Mesela cümbüş ve ud…
O sözümü kesti:
— Tabii canım. Ne istersen çalarım.

İlk hocam Petersburg’lu Wilhelm

İlk musiki dersini kimden aldınız?
— Petersburg armoni ve kompozisyon profesörü Wilhelm’den aldım.
Yaptığınız tangoların, hayatınızdan bazı kısımları ihtiva ettiği doğru mu?
— Öyle diyorlar. Biraz da öyle olmalı. Hissetmeden, anlamadan güfte veya beste yaratılamayacağına inanmış bulunuyorum.
En çok hangi eserinizi Seviyorsunuz?
— Hiç birini.
Anlayamadım?
— Her yeni Eser yaparken, eskilerden hiç birini beğenmem.
Kaç besteniz vardır?
— Hiç saymak aklıma gelmedi.
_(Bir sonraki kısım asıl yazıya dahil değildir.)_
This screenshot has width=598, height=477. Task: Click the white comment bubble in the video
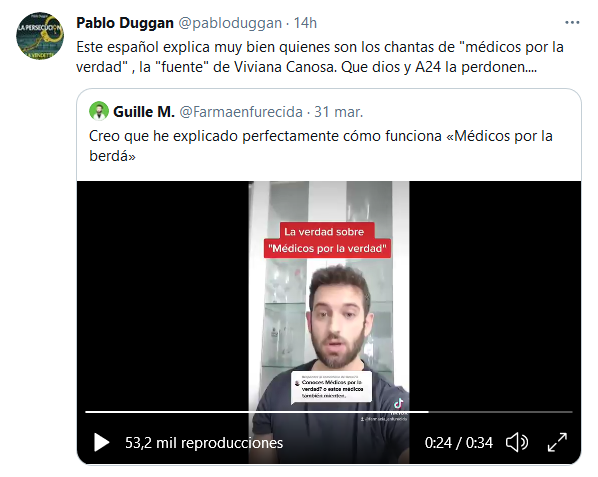pyautogui.click(x=331, y=387)
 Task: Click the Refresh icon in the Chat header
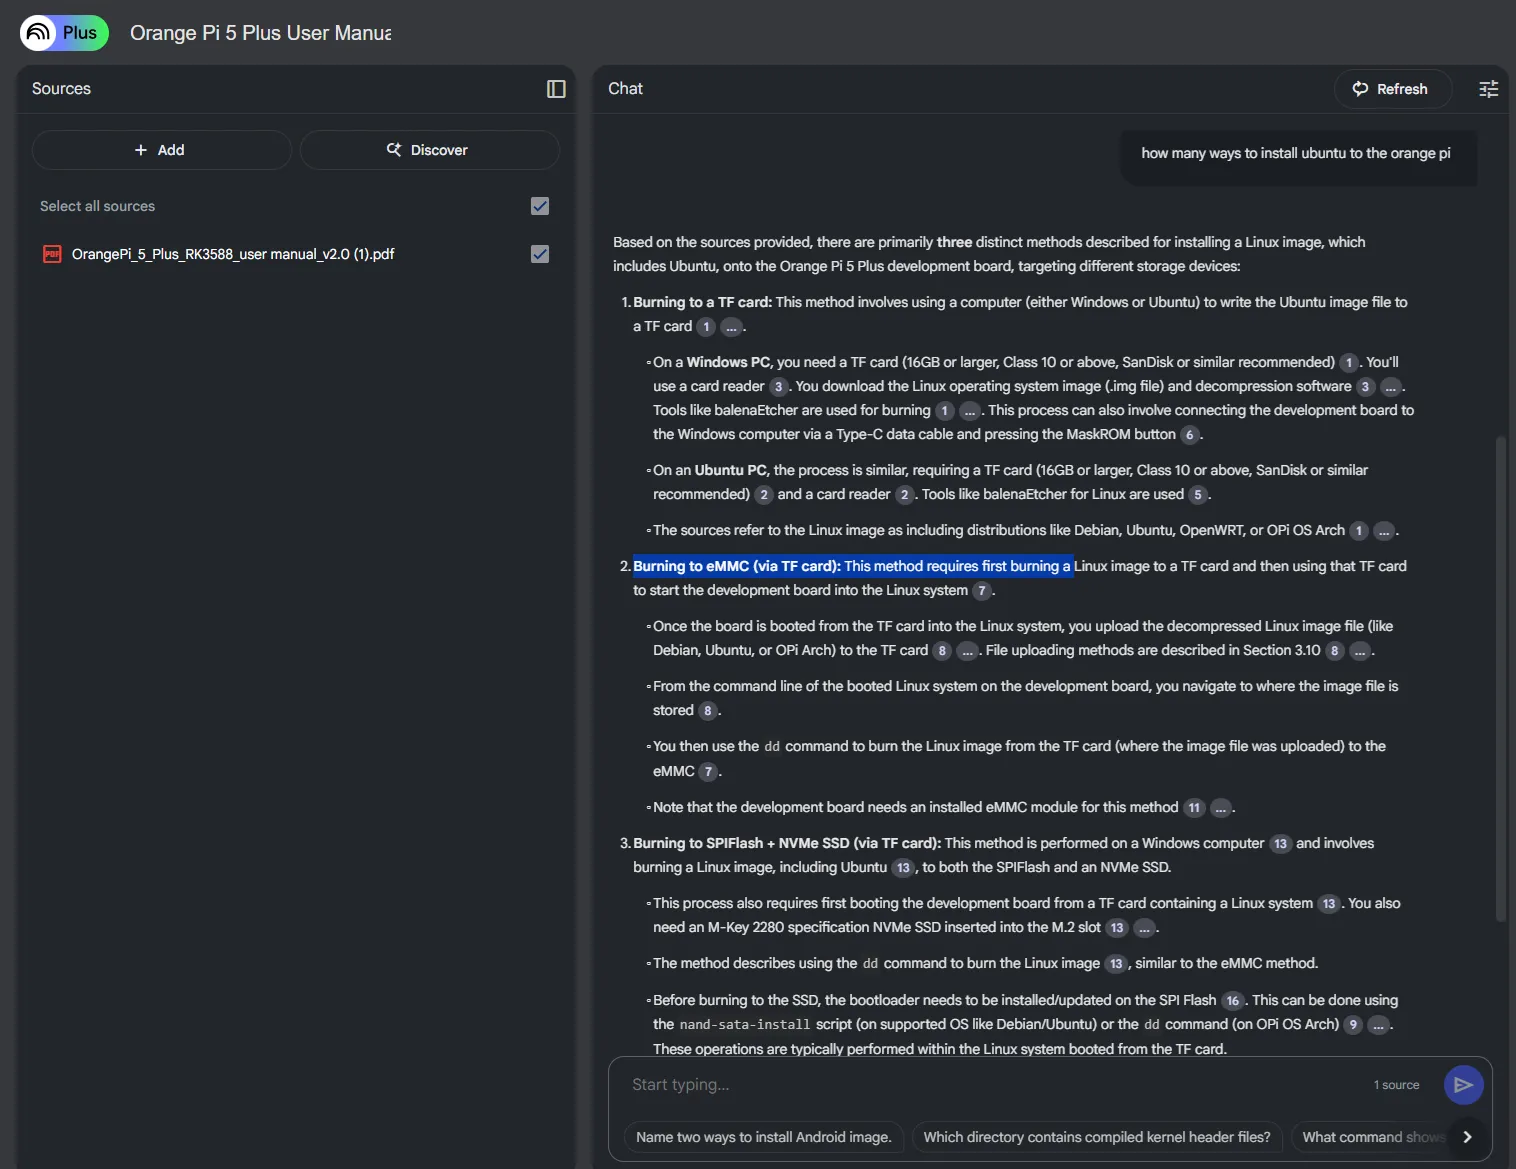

Aklıma estikçe besteler, o an Ritmini, melodisini beğenmesem hem sözlerini, hem bestesini aklımdan çıkartırım.
İki yavrunuzun müzikle alâkaları ne derecededir?
– Çok iyidir, diyebilirim. İkisi de ayrı ayrı müzik âletleri çalar, kız, her Hangi bir eseri yaşına göre okumasını da beceriyor. Bu kadarı da olsun tabii. Kimin çocukları ki?
Fehmi Ege her konuşmasında espri yapmasıyla mâruftur. Röportajda ise espri yapmamaya çalışıyor. Diyor ki:
— Belki suya sabuna dokunur bir şey söylerim. Onun için dikkat ediyorum. Hem senin eline düşenlerin hali de malûm.
Musikiye olan ilk aşkınız Alaturkada mı, yoksa alafrangada mı olmuştur?
— Alaturkada… Bilâhare alafrangaya sarıldım. Bugün alaturkayı da sever, zevkle dinlerim. Benim için sadece mevzubahis olan müziktir.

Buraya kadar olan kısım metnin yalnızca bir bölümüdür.